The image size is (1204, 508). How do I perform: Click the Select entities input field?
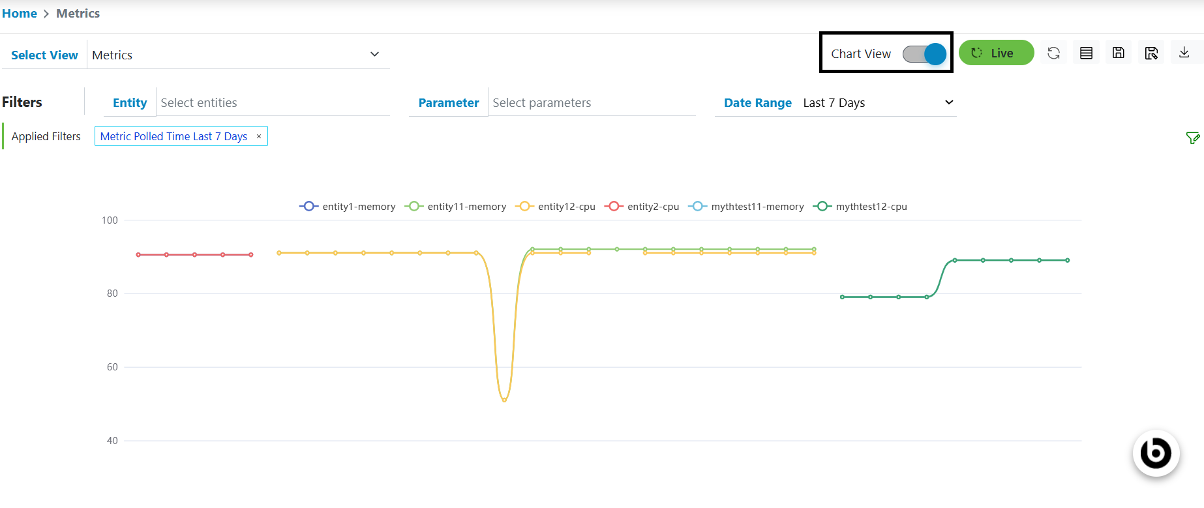(x=273, y=103)

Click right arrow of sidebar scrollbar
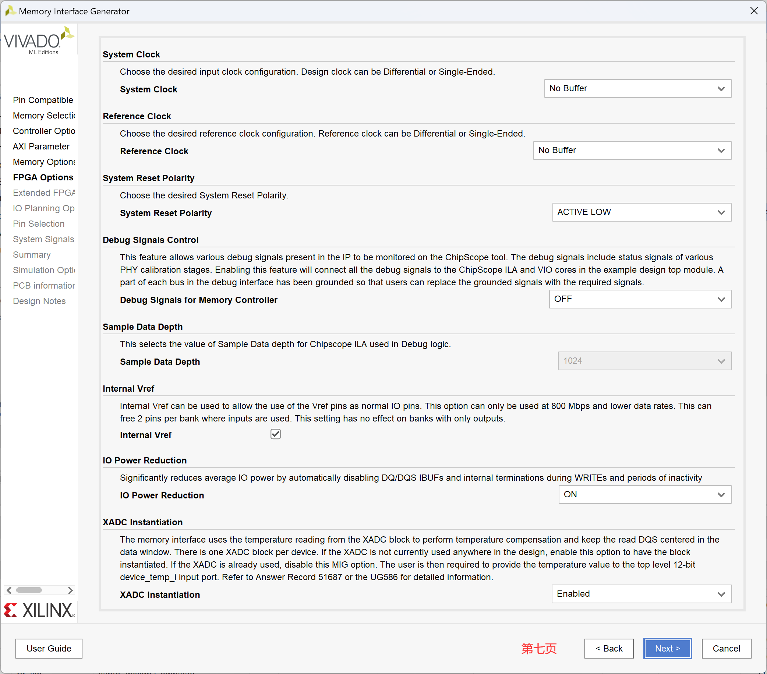[x=70, y=590]
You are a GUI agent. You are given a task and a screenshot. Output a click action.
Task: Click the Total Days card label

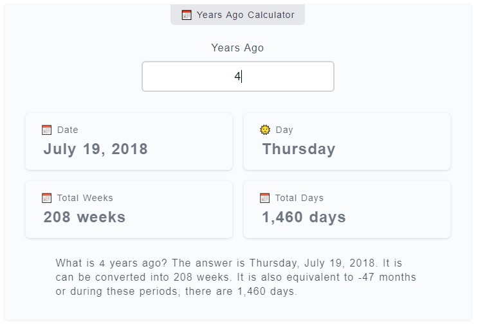point(299,198)
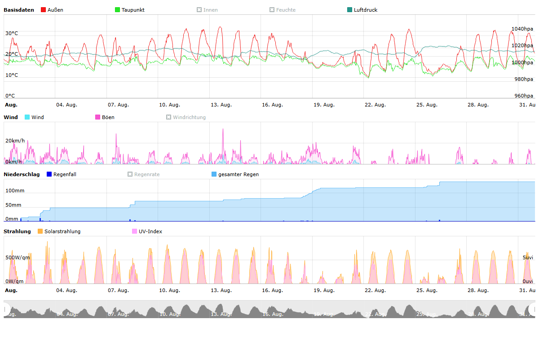The image size is (539, 337).
Task: Toggle the red Außen temperature series
Action: [x=52, y=10]
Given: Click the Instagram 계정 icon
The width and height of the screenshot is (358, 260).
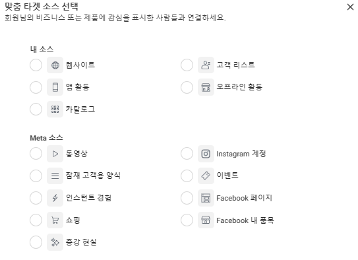Looking at the screenshot, I should point(206,154).
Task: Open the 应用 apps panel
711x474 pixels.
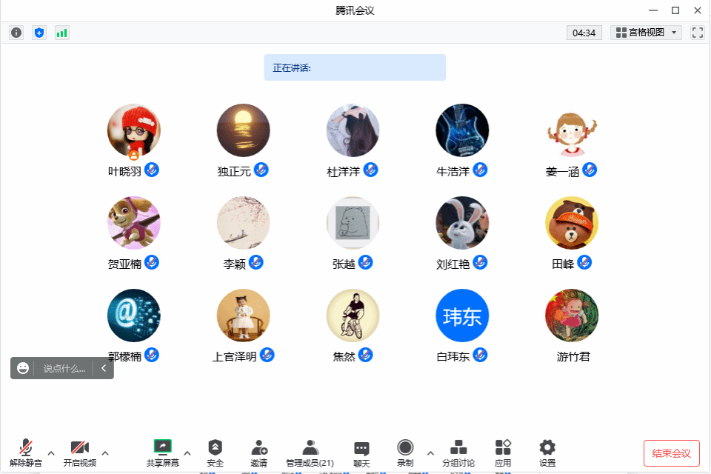Action: [x=503, y=453]
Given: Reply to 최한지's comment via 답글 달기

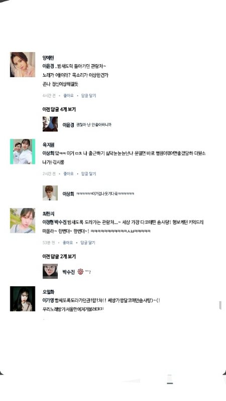Looking at the screenshot, I should point(87,243).
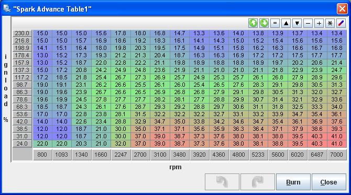This screenshot has height=195, width=351.
Task: Click the green up-arrow fetch icon
Action: (253, 23)
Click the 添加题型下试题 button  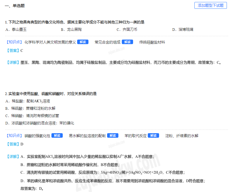(211, 5)
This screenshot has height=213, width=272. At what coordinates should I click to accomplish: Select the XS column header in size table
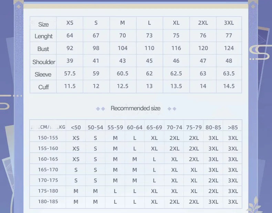[x=70, y=23]
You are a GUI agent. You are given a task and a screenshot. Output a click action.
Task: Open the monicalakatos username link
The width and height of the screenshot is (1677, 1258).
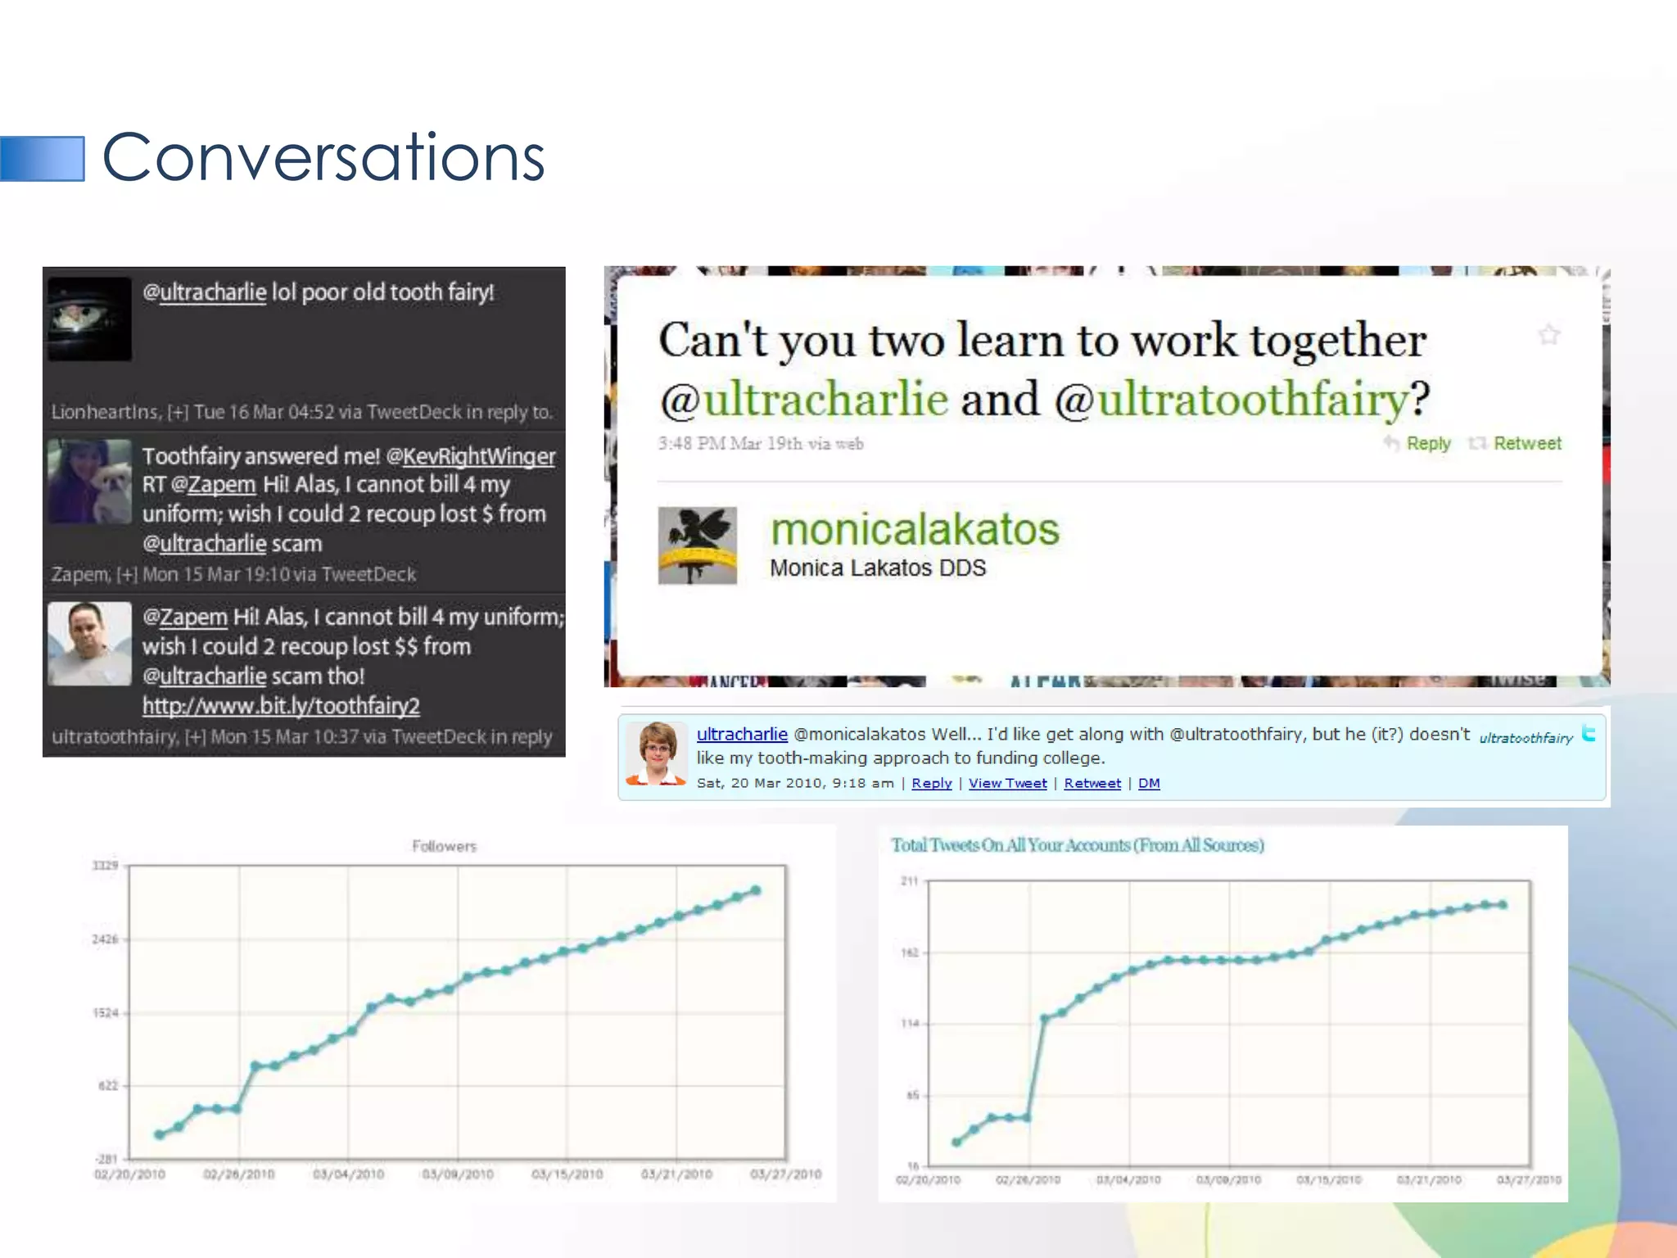(915, 529)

Directions for this task
Please extract the lines of the data from its start through the line containing "Action: [x=52, y=10]", both included, and repeat them unchanged, leaving out the pictures.

Solution to the problem
The image size is (1204, 508). How do I perform: Click the Select entities input field?
(x=273, y=103)

Click right arrow of sidebar scrollbar
[x=70, y=590]
You are a GUI agent. You are given a task and a screenshot. Output a click action.
Task: Click the Total Days card label

point(299,198)
The image size is (539, 337).
Task: Toggle the red Außen temperature series
Action: [x=52, y=10]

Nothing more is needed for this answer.